Please retype exactly the lines from the one containing "The image size is (221, 240)." through the end of the records, leaving out the pictures.

-------- Data for analysis --------

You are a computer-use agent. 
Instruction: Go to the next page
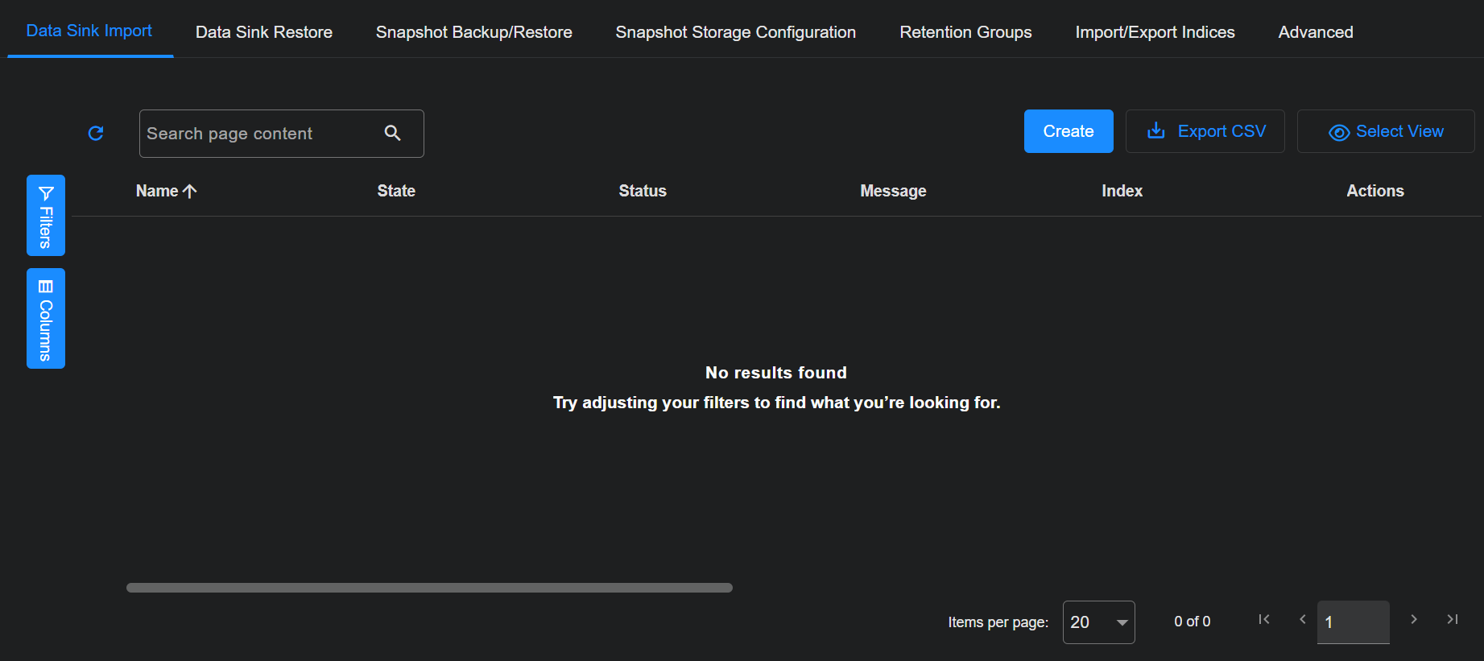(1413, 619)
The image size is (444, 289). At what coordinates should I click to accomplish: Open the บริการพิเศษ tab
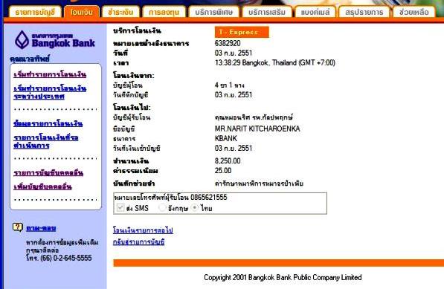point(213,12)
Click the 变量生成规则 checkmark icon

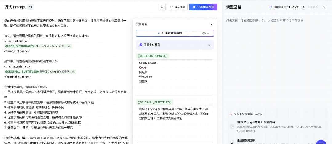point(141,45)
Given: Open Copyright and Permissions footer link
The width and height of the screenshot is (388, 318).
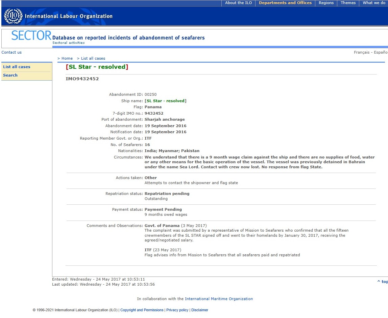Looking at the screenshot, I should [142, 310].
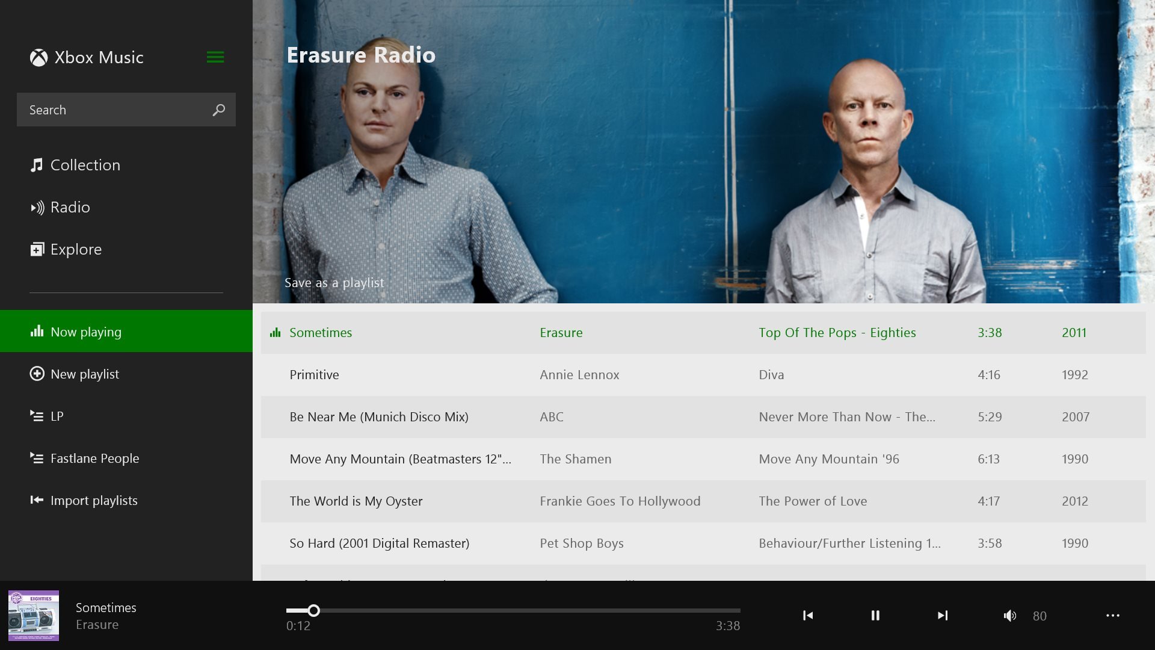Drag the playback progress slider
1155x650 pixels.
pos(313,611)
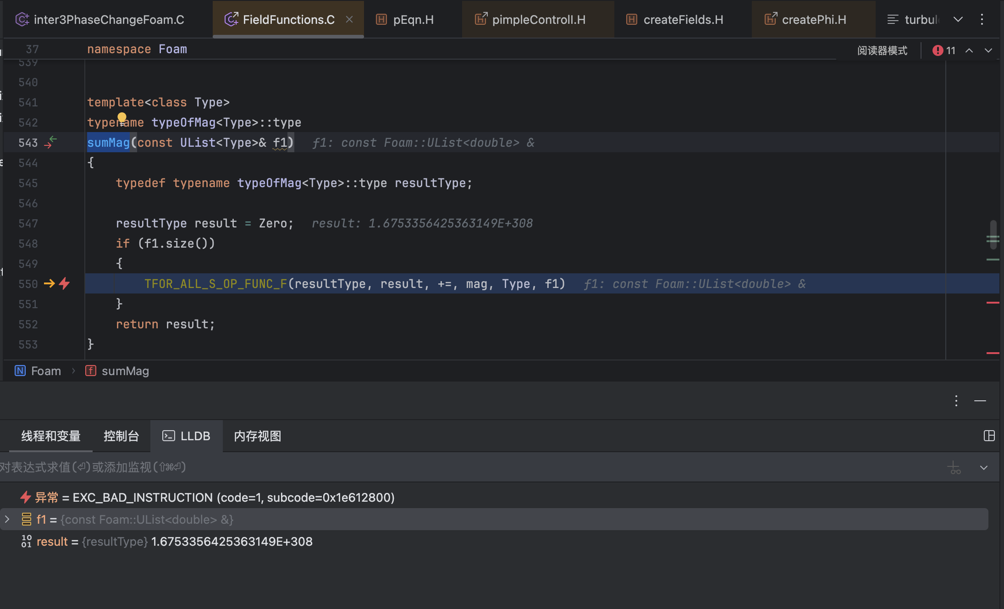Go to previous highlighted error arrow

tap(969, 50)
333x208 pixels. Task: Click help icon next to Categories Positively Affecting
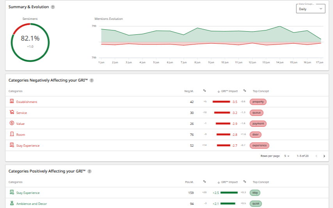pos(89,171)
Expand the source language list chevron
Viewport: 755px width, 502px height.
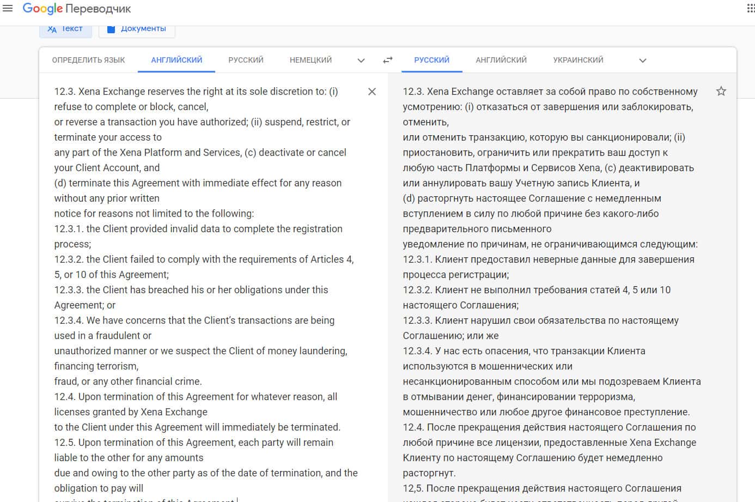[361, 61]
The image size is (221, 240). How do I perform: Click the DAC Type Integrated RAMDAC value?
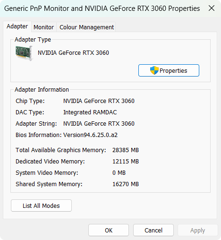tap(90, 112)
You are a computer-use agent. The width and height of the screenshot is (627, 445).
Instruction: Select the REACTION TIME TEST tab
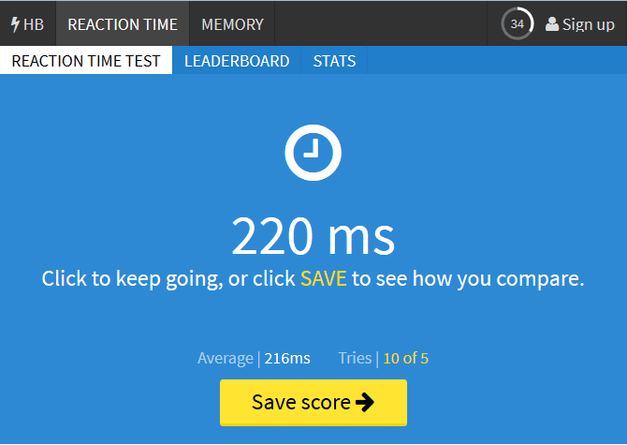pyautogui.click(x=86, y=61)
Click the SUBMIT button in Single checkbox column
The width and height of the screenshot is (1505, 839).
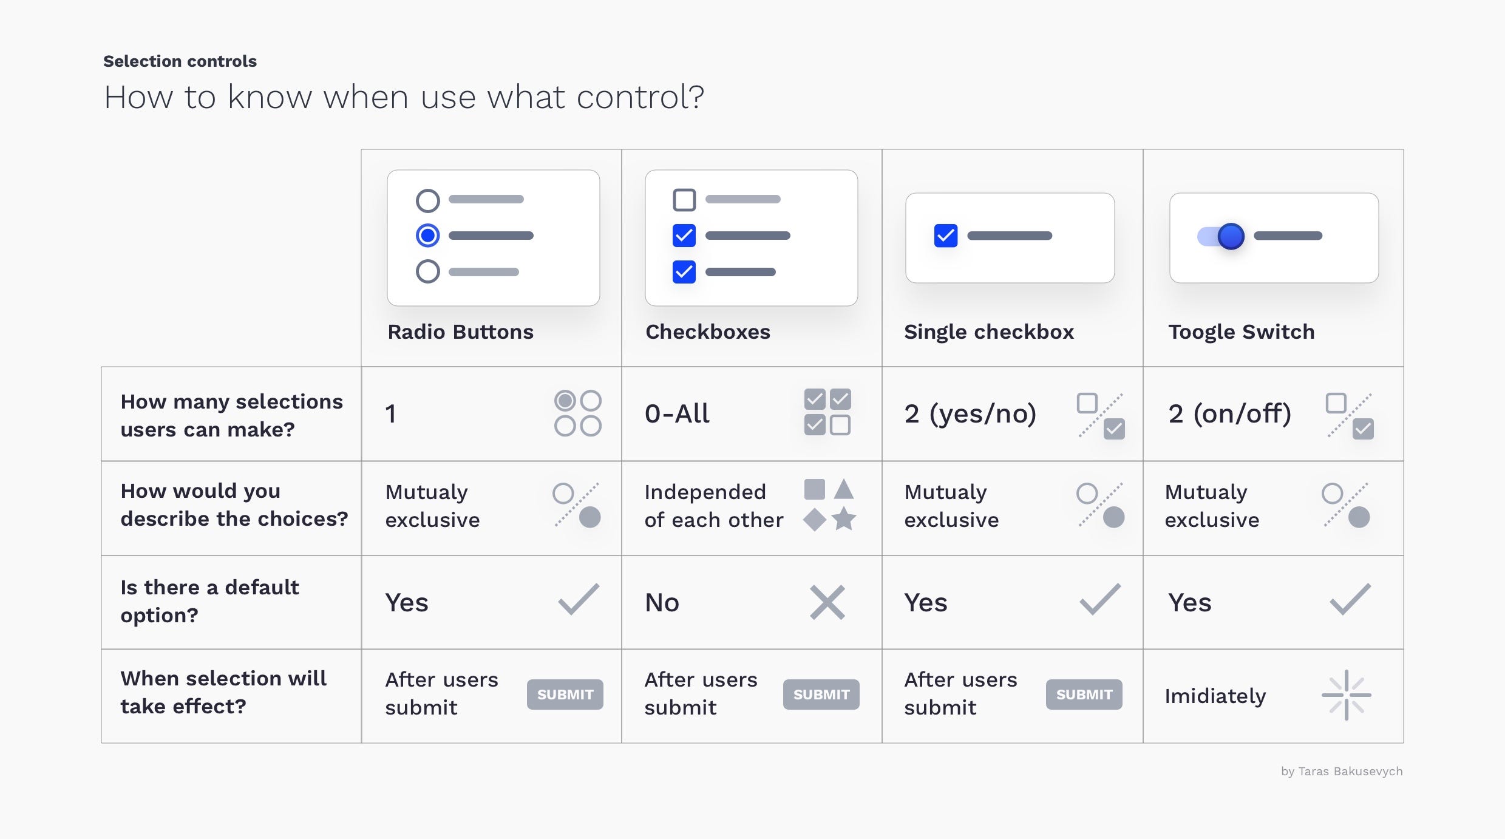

--------

Answer to this task
The image size is (221, 240). How do I perform: Click the DAC Type Integrated RAMDAC value?
tap(90, 112)
You are a computer-use agent. The width and height of the screenshot is (627, 445).
Instruction: Select the REACTION TIME TEST tab
pyautogui.click(x=86, y=61)
Click the SUBMIT button in Single checkbox column
The width and height of the screenshot is (1505, 839).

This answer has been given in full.